-- Supplied entries --
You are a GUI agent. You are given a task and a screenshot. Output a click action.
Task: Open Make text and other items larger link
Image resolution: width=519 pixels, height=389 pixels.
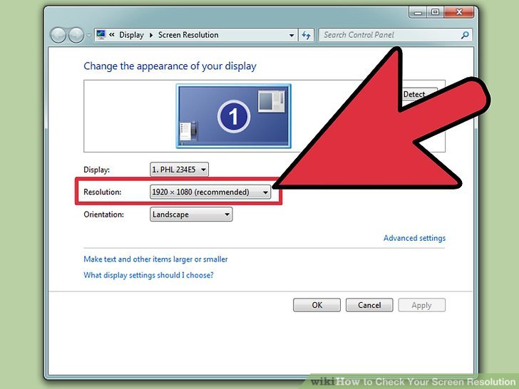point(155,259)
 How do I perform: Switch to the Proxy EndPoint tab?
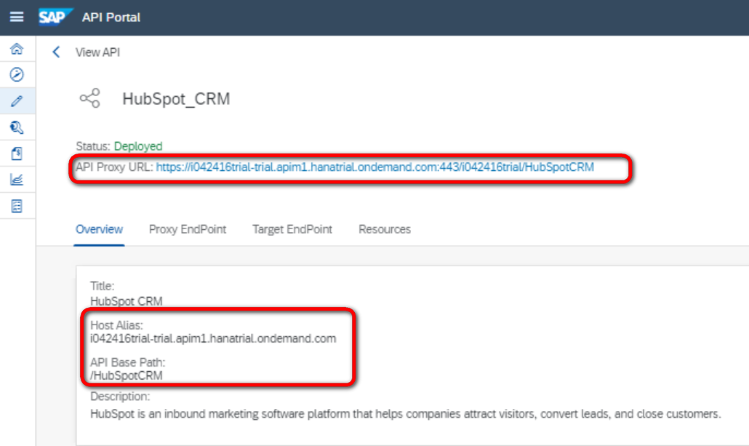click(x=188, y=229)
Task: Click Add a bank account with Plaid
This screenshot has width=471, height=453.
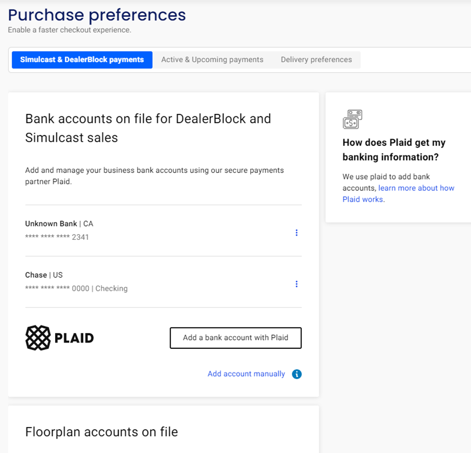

==

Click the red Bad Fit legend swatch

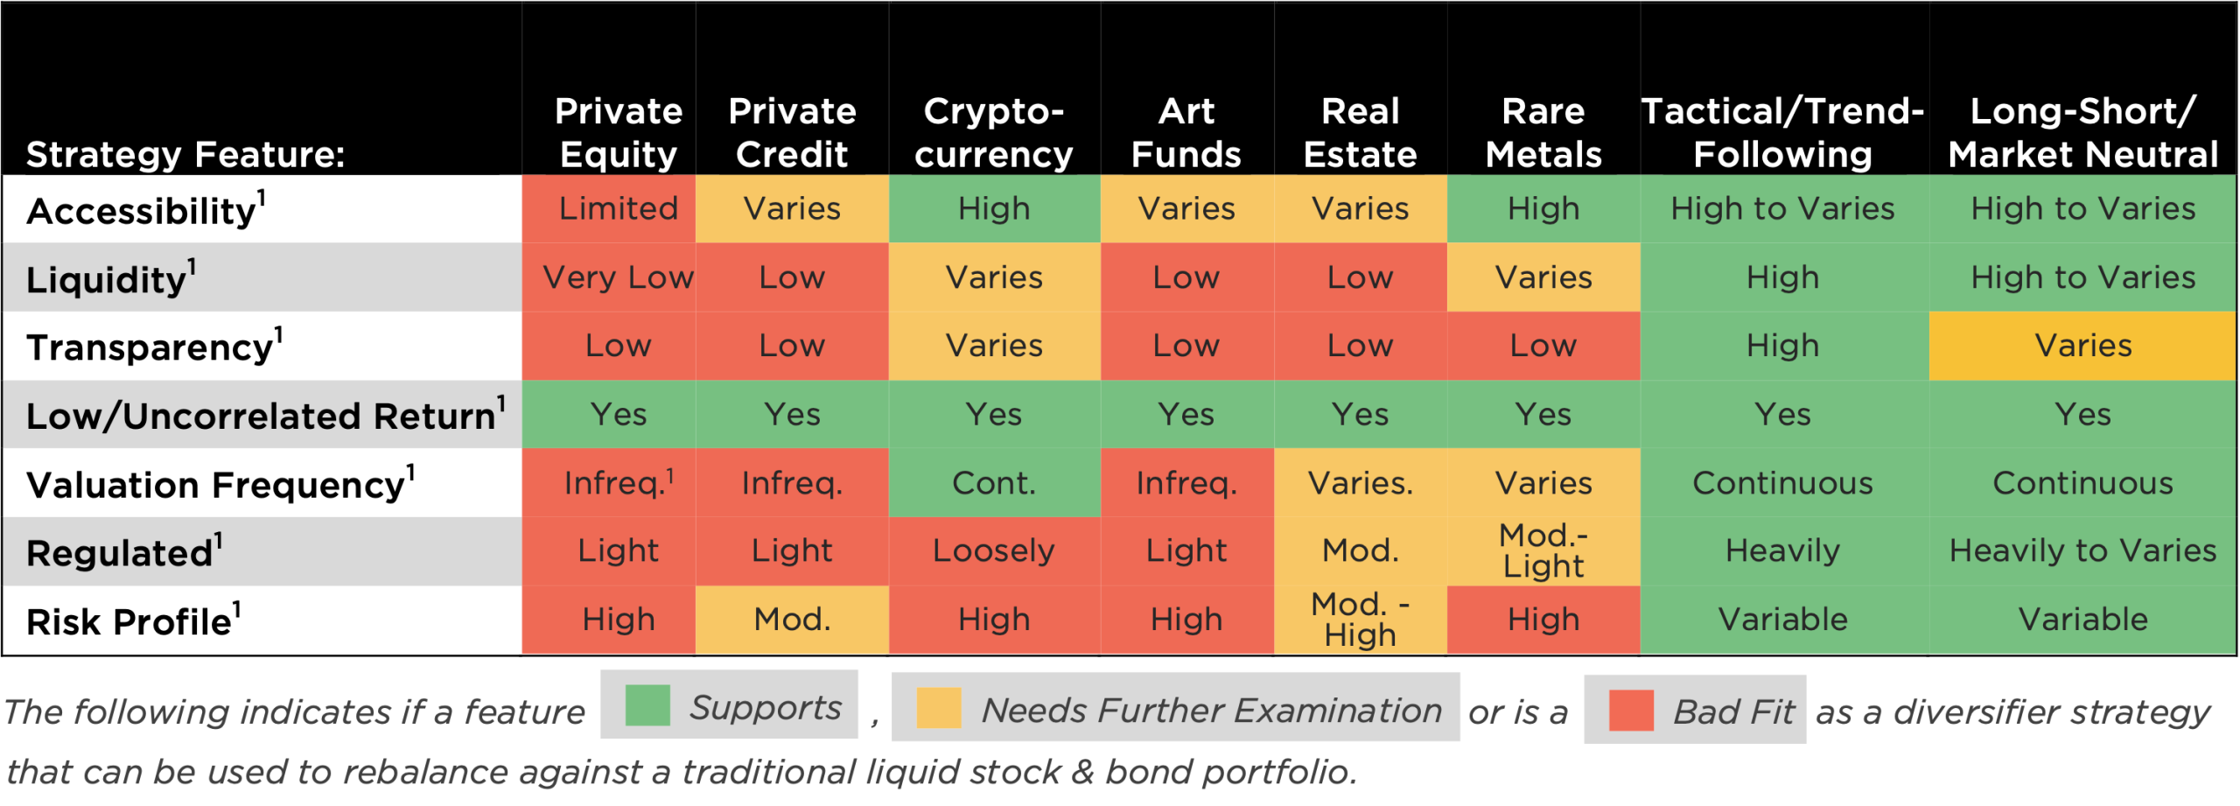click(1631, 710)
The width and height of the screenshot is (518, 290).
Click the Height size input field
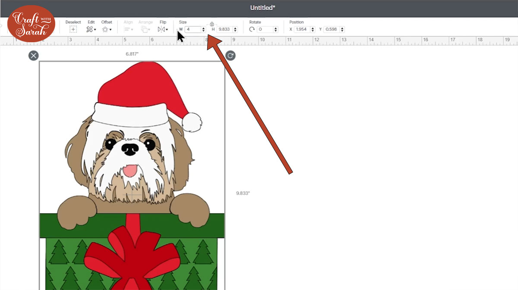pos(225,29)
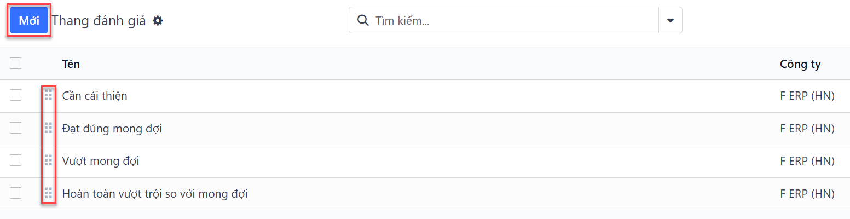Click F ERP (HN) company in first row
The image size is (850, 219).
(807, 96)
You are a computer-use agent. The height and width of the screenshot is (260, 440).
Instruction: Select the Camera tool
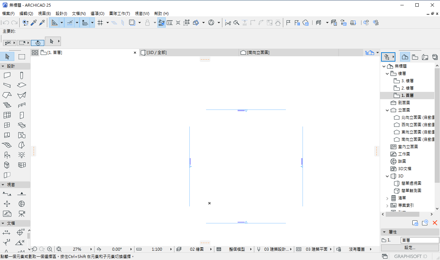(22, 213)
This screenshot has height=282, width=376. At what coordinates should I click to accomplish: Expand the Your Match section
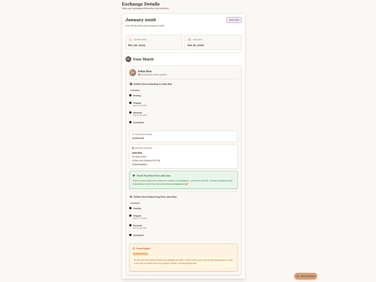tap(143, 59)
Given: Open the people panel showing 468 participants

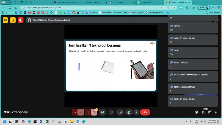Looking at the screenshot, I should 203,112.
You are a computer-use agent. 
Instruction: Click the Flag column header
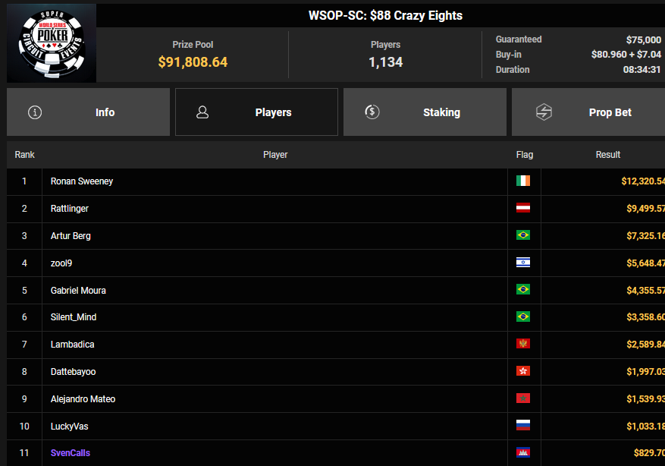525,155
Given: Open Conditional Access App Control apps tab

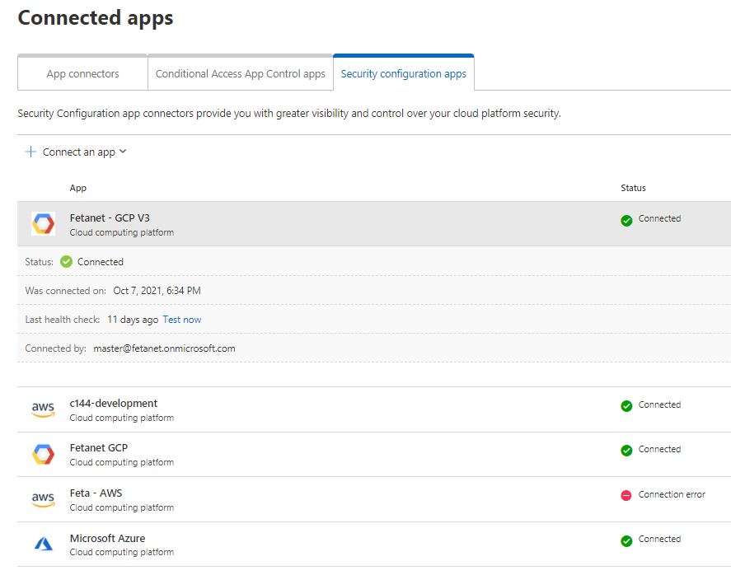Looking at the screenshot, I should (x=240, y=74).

-- Problem to solve --
Show every line of the material that includes the string "agent".

-- Solved exercise --
You are a GUI agent. You are given a task and a screenshot. Output a click action.
You are a computer-use agent. The height and width of the screenshot is (260, 440).
You are a computer-use agent. 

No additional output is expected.